- **OBJETIVO 1**: Traduza para o inglês esta frase do texto sobre partição de nicho: "Quando as espécies foram limitadas por apenas um dos nutrientes, aquela que apresentava população viável sob a menor disponibilidade daquele nutriente (R*) eliminava a outra competidora."
- **OBJETIVO 2**: Segundo o texto sobre partição de nicho, em que lago Tilman testou a coexistência de duas espécies de algas?
- **OBJETIVO 3**: Dê continuidade ao texto sobre partição de nicho a partir da última frase apresentada.

Contudo, a relevância do mecanismo de Partição de Nicho para os efeitos da diversidade sobre o funcionamento ecossistêmico não se deu tão rapidamente. Na década de 70, as ideias de Elton foram deixadas de lado devido à grande ênfase matemática dentro da Ecologia na época. Modelos teóricos descritos por May, em 73, supostamente contrariavam as previsões de Elton, e sugeriam que a estabilidade de uma população diminui conforme interage com mais espécies. Apesar de no ano seguinte, May ter proposto uma explicação alternativa para a questão - propriedades ecossistêmicas poderiam ser mais estáveis em alta diversidade, mesmo com menor estabilidade no nível populacional - o resultado permaneceu o mesmo, por causa do crédito que então foi dado ao modelo matemático anteriormente proposto (Tilman et al 2014).
A Partição de Nicho ressurgiu como um processo pelo qual diversidade influenciaria funções ecossistêmicas a partir do modelo de competição de Tilman. Ele experimentou a possibilidade de coexistência de duas espécies de algas no lago Michigan, ao longo de um gradiente de dois nutrientes que limitam o crescimento destas algas. Quando as espécies foram limitadas por apenas um dos nutrientes, aquela que apresentava população viável sob a menor disponibilidade daquele nutriente (R*) eliminava a outra competidora. Entretanto, quando foram limitadas pelos dois nutrientes, as duas espécies coexistiram, porque cada uma apresentava um R* menor para somente um dos nutrientes (Tilman 1977, Tilman 1981). Teoricamente, esta coexistência possibilitaria também maior exploração de recursos, uma vez que cada recurso estaria sendo explorado pela espécie mais eficiente em alocar o devido recurso. Isto motivou Tilman a uma série de experimentos na década de 90, utilizando gramíneas em canteiros com diferentes níveis de diversidade, ele buscou evidências empíricas do padrão de influência da diversidade sobre funções ecossistêmicas. Juntamente com experimentos de outros autores na mesma época, mostraram um padrão entre maior diversidade de espécies com maior produtividade primária e estabilidade (Tilman 1996, Naeem et al 1995, Tilman et al 2014).

- **ENTRADAS LISTADAS**:

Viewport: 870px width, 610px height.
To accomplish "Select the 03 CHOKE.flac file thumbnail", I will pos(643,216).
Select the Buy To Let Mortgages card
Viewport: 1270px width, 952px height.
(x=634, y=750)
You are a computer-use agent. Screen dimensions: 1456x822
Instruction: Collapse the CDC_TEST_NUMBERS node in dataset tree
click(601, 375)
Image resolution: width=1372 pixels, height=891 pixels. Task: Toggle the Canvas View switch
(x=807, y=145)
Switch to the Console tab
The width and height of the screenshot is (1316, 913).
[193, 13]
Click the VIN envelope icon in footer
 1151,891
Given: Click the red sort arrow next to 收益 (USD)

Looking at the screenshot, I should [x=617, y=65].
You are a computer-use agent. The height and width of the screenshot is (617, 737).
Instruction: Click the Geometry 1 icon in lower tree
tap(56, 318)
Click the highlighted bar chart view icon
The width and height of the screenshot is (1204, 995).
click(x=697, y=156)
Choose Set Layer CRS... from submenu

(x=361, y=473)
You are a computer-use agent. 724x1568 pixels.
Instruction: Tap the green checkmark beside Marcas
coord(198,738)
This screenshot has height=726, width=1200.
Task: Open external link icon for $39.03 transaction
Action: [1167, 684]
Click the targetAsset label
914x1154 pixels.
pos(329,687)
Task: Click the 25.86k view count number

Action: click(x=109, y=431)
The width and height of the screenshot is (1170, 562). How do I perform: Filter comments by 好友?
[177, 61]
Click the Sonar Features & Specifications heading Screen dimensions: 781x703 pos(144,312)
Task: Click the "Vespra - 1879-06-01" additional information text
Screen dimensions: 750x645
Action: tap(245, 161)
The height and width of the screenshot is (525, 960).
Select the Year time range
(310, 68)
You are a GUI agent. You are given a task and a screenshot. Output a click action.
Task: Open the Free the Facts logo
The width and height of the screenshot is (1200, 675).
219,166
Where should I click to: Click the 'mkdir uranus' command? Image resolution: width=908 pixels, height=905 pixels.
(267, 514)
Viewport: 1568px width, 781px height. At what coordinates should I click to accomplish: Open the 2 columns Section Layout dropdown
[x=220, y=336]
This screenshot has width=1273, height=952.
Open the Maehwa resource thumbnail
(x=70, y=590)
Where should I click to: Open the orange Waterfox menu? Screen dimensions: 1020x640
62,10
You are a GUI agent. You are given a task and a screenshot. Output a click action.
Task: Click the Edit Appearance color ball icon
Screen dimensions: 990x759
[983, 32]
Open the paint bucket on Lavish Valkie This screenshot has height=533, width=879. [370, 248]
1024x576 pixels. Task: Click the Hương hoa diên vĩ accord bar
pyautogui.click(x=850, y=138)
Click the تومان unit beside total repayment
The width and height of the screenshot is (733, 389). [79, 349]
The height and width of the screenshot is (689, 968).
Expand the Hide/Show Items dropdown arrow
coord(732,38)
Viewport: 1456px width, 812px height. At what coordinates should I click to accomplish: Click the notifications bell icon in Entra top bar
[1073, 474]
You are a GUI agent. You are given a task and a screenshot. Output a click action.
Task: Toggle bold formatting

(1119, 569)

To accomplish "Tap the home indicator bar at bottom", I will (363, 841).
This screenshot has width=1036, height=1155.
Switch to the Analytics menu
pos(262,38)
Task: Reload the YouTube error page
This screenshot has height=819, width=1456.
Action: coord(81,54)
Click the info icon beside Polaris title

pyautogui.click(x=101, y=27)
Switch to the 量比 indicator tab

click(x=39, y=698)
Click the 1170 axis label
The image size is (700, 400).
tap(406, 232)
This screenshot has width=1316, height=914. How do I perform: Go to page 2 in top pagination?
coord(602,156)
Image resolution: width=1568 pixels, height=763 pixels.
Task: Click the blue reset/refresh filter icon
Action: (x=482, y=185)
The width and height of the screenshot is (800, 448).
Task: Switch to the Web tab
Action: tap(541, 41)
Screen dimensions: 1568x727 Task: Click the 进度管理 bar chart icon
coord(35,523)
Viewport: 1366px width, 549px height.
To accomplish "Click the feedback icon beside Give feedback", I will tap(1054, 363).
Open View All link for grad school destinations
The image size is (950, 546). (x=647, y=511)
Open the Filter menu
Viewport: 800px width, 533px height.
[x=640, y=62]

- **RESULTADO 1**: When the species were limited by only one of the nutrients, the one that had a viable population under the lowest availability of that nutrient (R*) eliminated the other competitor.

- **RESULTADO 2**: No lago Michigan.

- **RESULTADO 3**:
Seguindo a linha de Tilman, toda uma geração de ecólogos se voltou a testar os efeitos da biodiversidade sobre o funcionamento ecossistêmico. A preocupação em compreender os desdobramentos das ações humanas para o meio ambiente também motivou esse esforço, em razão da alarmante taxa de extinção de espécies percebida durante a década de 80 (Cardinale et al 2012, Tilman et al 2014). De modo que, após mais de 20 anos de pesquisa, alguns consensos mais robustos foram eleitos. Tais como: A perda de espécies diminui a eficiência das comunidades biológicas em assimilar recursos essenciais, converter nutrientes em biomassa, reciclar e decompor matéria orgânica; Funções ecossistêmicas são mais estáveis sob níveis elevados de biodiversidade, principalmente quanto à estabilidade ao longo do tempo; O impacto da perda de biodiversidade sobre as funções ecossistêmicas não é linear, e sua magnitude pode variar a depender da identidade e do número de espécies envolvidas; E por fim, que os efeitos da diversidade sobre a produtividade se devem tanto à presença de espécies chave, muito produtivas, como também a uma complementaridade de atributos funcionais das espécies (Cardinale et al 2006, Cardinale et al 2012). Entretanto, não foi bem elucidado até que medida o mecanismo de Partição de Nicho é responsável por estes padrões (Loreau & Hector 2001, Cardinale et al 2006, Finke & Snyder 2008, Cardinale et al 2011, Cardinale et al 2012).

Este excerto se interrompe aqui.